▶
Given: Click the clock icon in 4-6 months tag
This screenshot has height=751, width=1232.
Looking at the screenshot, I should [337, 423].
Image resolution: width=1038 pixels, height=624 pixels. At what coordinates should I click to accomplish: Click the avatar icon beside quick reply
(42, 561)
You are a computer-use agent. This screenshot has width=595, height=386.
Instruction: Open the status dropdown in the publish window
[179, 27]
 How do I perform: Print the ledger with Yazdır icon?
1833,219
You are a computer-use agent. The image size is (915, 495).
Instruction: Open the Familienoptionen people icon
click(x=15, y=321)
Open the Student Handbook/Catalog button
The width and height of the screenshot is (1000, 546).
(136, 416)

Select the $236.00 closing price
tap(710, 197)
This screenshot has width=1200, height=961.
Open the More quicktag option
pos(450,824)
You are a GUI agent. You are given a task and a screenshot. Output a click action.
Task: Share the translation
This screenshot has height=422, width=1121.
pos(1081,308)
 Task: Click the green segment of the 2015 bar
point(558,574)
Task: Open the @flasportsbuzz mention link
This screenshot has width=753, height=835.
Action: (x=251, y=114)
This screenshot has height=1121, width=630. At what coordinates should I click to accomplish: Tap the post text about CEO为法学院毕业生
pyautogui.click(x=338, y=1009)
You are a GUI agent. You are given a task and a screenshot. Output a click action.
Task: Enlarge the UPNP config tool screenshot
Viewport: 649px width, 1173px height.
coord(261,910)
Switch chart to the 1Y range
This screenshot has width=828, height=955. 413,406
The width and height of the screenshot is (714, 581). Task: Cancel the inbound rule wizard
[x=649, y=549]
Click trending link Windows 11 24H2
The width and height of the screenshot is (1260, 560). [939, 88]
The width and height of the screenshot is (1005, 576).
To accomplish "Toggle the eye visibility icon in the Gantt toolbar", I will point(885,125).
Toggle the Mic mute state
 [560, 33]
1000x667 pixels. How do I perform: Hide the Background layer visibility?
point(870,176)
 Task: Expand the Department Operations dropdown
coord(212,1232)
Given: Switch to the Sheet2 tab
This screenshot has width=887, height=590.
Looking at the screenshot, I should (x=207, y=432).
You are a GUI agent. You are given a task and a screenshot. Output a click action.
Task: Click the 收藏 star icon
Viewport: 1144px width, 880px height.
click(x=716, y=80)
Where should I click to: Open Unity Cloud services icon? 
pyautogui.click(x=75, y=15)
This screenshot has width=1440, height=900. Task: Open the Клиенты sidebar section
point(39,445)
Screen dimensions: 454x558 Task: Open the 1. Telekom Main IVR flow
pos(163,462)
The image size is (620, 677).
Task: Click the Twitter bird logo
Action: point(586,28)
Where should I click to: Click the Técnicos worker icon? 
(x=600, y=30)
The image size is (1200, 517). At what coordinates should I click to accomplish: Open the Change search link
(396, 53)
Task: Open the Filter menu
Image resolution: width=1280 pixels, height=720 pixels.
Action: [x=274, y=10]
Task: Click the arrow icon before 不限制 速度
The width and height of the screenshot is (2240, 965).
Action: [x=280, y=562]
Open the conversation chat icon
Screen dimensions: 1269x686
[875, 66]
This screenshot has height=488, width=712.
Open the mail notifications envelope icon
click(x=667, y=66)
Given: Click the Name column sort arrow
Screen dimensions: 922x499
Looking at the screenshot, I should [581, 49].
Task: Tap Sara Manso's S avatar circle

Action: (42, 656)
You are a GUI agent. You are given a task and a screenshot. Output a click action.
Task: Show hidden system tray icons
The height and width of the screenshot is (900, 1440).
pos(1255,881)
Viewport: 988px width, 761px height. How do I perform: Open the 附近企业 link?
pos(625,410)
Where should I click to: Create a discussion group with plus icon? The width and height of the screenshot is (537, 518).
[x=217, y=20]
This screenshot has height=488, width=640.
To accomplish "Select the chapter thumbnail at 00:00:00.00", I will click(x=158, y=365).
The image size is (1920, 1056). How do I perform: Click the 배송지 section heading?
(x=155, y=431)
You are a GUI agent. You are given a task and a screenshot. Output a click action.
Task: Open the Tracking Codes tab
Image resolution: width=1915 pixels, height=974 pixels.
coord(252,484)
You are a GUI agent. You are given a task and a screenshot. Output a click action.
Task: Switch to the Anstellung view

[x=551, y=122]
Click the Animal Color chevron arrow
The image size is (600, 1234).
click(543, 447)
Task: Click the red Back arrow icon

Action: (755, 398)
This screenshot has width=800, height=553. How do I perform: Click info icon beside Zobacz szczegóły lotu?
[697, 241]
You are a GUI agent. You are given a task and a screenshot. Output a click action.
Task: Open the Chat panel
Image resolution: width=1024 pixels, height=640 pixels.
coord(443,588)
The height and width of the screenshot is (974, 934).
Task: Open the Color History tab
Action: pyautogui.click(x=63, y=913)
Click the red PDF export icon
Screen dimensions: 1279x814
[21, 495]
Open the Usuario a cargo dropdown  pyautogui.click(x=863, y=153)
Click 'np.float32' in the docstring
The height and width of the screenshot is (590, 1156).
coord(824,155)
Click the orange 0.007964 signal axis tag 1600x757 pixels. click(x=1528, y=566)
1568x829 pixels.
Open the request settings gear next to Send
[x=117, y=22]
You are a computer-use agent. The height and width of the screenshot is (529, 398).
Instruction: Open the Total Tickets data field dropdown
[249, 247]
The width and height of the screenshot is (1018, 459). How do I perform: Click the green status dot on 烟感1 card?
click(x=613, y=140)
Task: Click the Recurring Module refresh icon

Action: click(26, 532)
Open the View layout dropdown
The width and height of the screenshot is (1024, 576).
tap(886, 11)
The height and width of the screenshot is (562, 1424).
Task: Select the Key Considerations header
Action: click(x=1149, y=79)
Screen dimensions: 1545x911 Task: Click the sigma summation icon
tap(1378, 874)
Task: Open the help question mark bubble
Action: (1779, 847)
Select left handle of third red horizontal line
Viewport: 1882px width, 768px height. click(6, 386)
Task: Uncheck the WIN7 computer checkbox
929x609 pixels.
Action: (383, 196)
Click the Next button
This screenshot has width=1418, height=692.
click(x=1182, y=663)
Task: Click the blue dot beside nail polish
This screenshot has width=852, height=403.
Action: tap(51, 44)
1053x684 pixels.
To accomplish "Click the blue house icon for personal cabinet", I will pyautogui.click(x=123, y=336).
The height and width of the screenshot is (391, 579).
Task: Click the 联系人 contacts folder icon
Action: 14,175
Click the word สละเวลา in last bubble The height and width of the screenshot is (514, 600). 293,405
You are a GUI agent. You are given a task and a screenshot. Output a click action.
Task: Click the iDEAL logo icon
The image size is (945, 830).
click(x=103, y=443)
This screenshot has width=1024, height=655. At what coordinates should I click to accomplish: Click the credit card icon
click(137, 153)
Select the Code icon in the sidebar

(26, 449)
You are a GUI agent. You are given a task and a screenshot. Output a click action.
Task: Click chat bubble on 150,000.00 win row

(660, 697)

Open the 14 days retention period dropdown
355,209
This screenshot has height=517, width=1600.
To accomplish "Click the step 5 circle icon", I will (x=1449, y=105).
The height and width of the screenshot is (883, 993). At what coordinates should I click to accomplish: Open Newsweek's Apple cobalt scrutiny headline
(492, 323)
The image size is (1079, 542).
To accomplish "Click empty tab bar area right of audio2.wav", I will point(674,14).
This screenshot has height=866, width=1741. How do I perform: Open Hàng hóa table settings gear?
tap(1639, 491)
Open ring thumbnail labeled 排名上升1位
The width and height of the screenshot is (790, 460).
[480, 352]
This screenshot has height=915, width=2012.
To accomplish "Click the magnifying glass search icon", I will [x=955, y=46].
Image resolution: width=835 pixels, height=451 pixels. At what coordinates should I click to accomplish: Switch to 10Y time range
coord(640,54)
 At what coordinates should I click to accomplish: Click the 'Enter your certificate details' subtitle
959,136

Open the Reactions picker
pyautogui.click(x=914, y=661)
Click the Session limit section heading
◀
• [ACTION ITEM] Write the records out in full, exactly as they read above.

• [SOLUTION]
Given: Click the clock icon in 4-6 months tag
This screenshot has height=751, width=1232.
Looking at the screenshot, I should [337, 423].
Image resolution: width=1038 pixels, height=624 pixels. At what coordinates should I click to accomplish: Click the avatar icon beside quick reply
(42, 561)
You are a computer-use agent. This screenshot has width=595, height=386.
Instruction: Open the status dropdown in the publish window
[179, 27]
 How do I perform: Print the ledger with Yazdır icon?
1833,219
You are a computer-use agent. The image size is (915, 495).
Instruction: Open the Familienoptionen people icon
click(x=15, y=321)
Open the Student Handbook/Catalog button
The width and height of the screenshot is (1000, 546).
(136, 416)

Select the $236.00 closing price
tap(710, 197)
This screenshot has width=1200, height=961.
Open the More quicktag option
pos(450,824)
You are a GUI agent. You are given a task and a screenshot. Output a click action.
Task: Share the translation
This screenshot has height=422, width=1121.
pos(1081,308)
 Task: Click the green segment of the 2015 bar
point(558,574)
Task: Open the @flasportsbuzz mention link
This screenshot has width=753, height=835.
Action: (x=251, y=114)
This screenshot has height=1121, width=630. At what coordinates should I click to accomplish: Tap the post text about CEO为法学院毕业生
pyautogui.click(x=338, y=1009)
You are a GUI agent. You are given a task and a screenshot. Output a click action.
Task: Enlarge the UPNP config tool screenshot
Viewport: 649px width, 1173px height.
coord(261,910)
Switch chart to the 1Y range
This screenshot has width=828, height=955. 413,406
The width and height of the screenshot is (714, 581). Task: Cancel the inbound rule wizard
[x=649, y=549]
Click trending link Windows 11 24H2
The width and height of the screenshot is (1260, 560). [939, 88]
The width and height of the screenshot is (1005, 576).
To accomplish "Toggle the eye visibility icon in the Gantt toolbar", I will point(885,125).
Toggle the Mic mute state
 [560, 33]
1000x667 pixels. How do I perform: Hide the Background layer visibility?
point(870,176)
 Task: Expand the Department Operations dropdown
coord(212,1232)
Given: Switch to the Sheet2 tab
This screenshot has width=887, height=590.
Looking at the screenshot, I should (x=207, y=432).
You are a GUI agent. You are given a task and a screenshot. Output a click action.
Task: Click the 收藏 star icon
Viewport: 1144px width, 880px height.
click(x=716, y=80)
Where should I click to: Open Unity Cloud services icon? 
pyautogui.click(x=75, y=15)
This screenshot has width=1440, height=900. Task: Open the Клиенты sidebar section
point(39,445)
Screen dimensions: 454x558 Task: Open the 1. Telekom Main IVR flow
pos(163,462)
The image size is (620, 677).
Task: Click the Twitter bird logo
Action: point(586,28)
Where should I click to: Click the Técnicos worker icon? 
(x=600, y=30)
The image size is (1200, 517). At what coordinates should I click to accomplish: Open the Change search link
(396, 53)
Task: Open the Filter menu
Image resolution: width=1280 pixels, height=720 pixels.
Action: [x=274, y=10]
Task: Click the arrow icon before 不限制 速度
The width and height of the screenshot is (2240, 965).
Action: [x=280, y=562]
Open the conversation chat icon
Screen dimensions: 1269x686
[875, 66]
This screenshot has height=488, width=712.
Open the mail notifications envelope icon
click(x=667, y=66)
Given: Click the Name column sort arrow
Screen dimensions: 922x499
Looking at the screenshot, I should [581, 49].
Task: Tap Sara Manso's S avatar circle

Action: (42, 656)
You are a GUI agent. You are given a task and a screenshot. Output a click action.
Task: Show hidden system tray icons
The height and width of the screenshot is (900, 1440).
pos(1255,881)
Viewport: 988px width, 761px height. How do I perform: Open the 附近企业 link?
pos(625,410)
Where should I click to: Create a discussion group with plus icon? The width and height of the screenshot is (537, 518).
[x=217, y=20]
This screenshot has height=488, width=640.
To accomplish "Select the chapter thumbnail at 00:00:00.00", I will click(x=158, y=365).
The image size is (1920, 1056). How do I perform: Click the 배송지 section heading?
(x=155, y=431)
You are a GUI agent. You are given a task and a screenshot. Output a click action.
Task: Open the Tracking Codes tab
Image resolution: width=1915 pixels, height=974 pixels.
coord(252,484)
You are a GUI agent. You are given a task and a screenshot. Output a click action.
Task: Switch to the Anstellung view

[x=551, y=122]
Click the Animal Color chevron arrow
The image size is (600, 1234).
click(543, 447)
Task: Click the red Back arrow icon

Action: (755, 398)
This screenshot has width=800, height=553. How do I perform: Click info icon beside Zobacz szczegóły lotu?
[697, 241]
You are a GUI agent. You are given a task and a screenshot. Output a click action.
Task: Open the Chat panel
Image resolution: width=1024 pixels, height=640 pixels.
coord(443,588)
The height and width of the screenshot is (974, 934).
Task: Open the Color History tab
Action: pyautogui.click(x=63, y=913)
Click the red PDF export icon
Screen dimensions: 1279x814
[21, 495]
Open the Usuario a cargo dropdown  pyautogui.click(x=863, y=153)
Click 'np.float32' in the docstring
The height and width of the screenshot is (590, 1156).
coord(824,155)
Click the orange 0.007964 signal axis tag 1600x757 pixels. click(x=1528, y=566)
1568x829 pixels.
Open the request settings gear next to Send
[x=117, y=22]
You are a computer-use agent. The height and width of the screenshot is (529, 398).
Instruction: Open the Total Tickets data field dropdown
[249, 247]
The width and height of the screenshot is (1018, 459). How do I perform: Click the green status dot on 烟感1 card?
click(x=613, y=140)
Task: Click the Recurring Module refresh icon

Action: click(26, 532)
Open the View layout dropdown
The width and height of the screenshot is (1024, 576).
tap(886, 11)
The height and width of the screenshot is (562, 1424).
Task: Select the Key Considerations header
Action: click(x=1149, y=79)
Screen dimensions: 1545x911 Task: Click the sigma summation icon
tap(1378, 874)
Task: Open the help question mark bubble
Action: (1779, 847)
Select left handle of third red horizontal line
Viewport: 1882px width, 768px height. click(6, 386)
Task: Uncheck the WIN7 computer checkbox
929x609 pixels.
Action: (383, 196)
Click the Next button
This screenshot has width=1418, height=692.
click(x=1182, y=663)
Task: Click the blue dot beside nail polish
This screenshot has width=852, height=403.
Action: tap(51, 44)
1053x684 pixels.
To accomplish "Click the blue house icon for personal cabinet", I will pyautogui.click(x=123, y=336).
The height and width of the screenshot is (391, 579).
Task: Click the 联系人 contacts folder icon
Action: 14,175
Click the word สละเวลา in last bubble The height and width of the screenshot is (514, 600). 293,405
You are a GUI agent. You are given a task and a screenshot. Output a click action.
Task: Click the iDEAL logo icon
The image size is (945, 830).
click(x=103, y=443)
This screenshot has width=1024, height=655. At what coordinates should I click to accomplish: Click the credit card icon
click(137, 153)
Select the Code icon in the sidebar

(26, 449)
You are a GUI agent. You are given a task and a screenshot. Output a click action.
Task: Click chat bubble on 150,000.00 win row

(660, 697)

Open the 14 days retention period dropdown
355,209
This screenshot has height=517, width=1600.
To accomplish "Click the step 5 circle icon", I will (x=1449, y=105).
The height and width of the screenshot is (883, 993). At what coordinates should I click to accomplish: Open Newsweek's Apple cobalt scrutiny headline
(492, 323)
The image size is (1079, 542).
To accomplish "Click empty tab bar area right of audio2.wav", I will point(674,14).
This screenshot has height=866, width=1741. How do I perform: Open Hàng hóa table settings gear?
tap(1639, 491)
Open ring thumbnail labeled 排名上升1位
The width and height of the screenshot is (790, 460).
[480, 352]
This screenshot has height=915, width=2012.
To accomplish "Click the magnifying glass search icon", I will [x=955, y=46].
Image resolution: width=835 pixels, height=451 pixels. At what coordinates should I click to accomplish: Switch to 10Y time range
coord(640,54)
 At what coordinates should I click to accomplish: Click the 'Enter your certificate details' subtitle
959,136

Open the Reactions picker
pyautogui.click(x=914, y=661)
Click the Session limit section heading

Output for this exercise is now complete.